### Exercise aim
In the records below, the line containing "How do I perform: Select" marks the start. Copy that line and everything after it exactly, through the last line.

### Input
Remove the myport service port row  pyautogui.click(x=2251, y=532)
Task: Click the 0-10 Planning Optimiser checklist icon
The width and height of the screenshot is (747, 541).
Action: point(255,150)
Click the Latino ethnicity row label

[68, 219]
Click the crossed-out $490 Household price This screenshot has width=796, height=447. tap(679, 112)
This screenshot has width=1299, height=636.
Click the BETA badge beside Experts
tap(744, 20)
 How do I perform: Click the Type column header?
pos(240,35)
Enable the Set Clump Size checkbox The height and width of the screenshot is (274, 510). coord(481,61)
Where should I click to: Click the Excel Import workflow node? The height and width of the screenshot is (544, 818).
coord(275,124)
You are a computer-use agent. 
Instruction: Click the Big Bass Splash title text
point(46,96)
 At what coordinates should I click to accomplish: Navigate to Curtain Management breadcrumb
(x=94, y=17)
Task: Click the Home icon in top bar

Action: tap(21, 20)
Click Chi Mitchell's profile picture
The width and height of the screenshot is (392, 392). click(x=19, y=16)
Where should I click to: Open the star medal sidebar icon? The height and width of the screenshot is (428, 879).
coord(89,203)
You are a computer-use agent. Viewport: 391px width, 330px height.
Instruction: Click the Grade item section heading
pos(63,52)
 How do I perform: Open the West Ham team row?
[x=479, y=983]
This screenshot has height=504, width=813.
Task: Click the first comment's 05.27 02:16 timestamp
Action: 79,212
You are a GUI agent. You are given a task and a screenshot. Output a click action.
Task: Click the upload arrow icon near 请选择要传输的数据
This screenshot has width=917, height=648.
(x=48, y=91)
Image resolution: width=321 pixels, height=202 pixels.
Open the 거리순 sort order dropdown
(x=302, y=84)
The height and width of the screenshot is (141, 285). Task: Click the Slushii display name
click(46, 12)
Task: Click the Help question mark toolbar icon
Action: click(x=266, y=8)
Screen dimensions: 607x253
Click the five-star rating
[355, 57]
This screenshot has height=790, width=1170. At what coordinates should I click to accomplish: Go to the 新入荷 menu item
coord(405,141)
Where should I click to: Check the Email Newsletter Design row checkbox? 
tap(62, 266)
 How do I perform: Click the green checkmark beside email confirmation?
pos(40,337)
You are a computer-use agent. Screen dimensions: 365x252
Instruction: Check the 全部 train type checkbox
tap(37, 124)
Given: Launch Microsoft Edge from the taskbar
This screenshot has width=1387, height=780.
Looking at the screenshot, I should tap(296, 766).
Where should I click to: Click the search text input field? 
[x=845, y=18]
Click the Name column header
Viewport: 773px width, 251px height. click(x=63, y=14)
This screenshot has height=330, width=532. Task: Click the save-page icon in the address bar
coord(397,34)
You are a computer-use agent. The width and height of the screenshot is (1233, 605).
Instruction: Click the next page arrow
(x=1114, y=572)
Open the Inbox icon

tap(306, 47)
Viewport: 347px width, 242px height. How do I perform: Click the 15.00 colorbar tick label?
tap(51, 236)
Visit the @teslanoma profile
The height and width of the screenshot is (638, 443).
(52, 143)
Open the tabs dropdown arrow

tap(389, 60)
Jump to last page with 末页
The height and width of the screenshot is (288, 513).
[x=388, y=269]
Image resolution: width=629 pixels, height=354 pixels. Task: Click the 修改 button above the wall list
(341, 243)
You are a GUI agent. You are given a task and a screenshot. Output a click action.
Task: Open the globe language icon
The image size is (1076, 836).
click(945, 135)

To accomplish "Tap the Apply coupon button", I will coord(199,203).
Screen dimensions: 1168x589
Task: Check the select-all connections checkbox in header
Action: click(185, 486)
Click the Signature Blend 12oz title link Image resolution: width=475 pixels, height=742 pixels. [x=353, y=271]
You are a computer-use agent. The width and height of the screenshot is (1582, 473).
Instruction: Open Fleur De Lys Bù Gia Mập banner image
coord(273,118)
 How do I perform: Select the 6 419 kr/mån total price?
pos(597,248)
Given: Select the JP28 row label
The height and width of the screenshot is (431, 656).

### Problem solution
 How do I perform: Select the 6 419 kr/mån total price?
pos(597,248)
Given: Select the JP28 row label
The height and width of the screenshot is (431, 656).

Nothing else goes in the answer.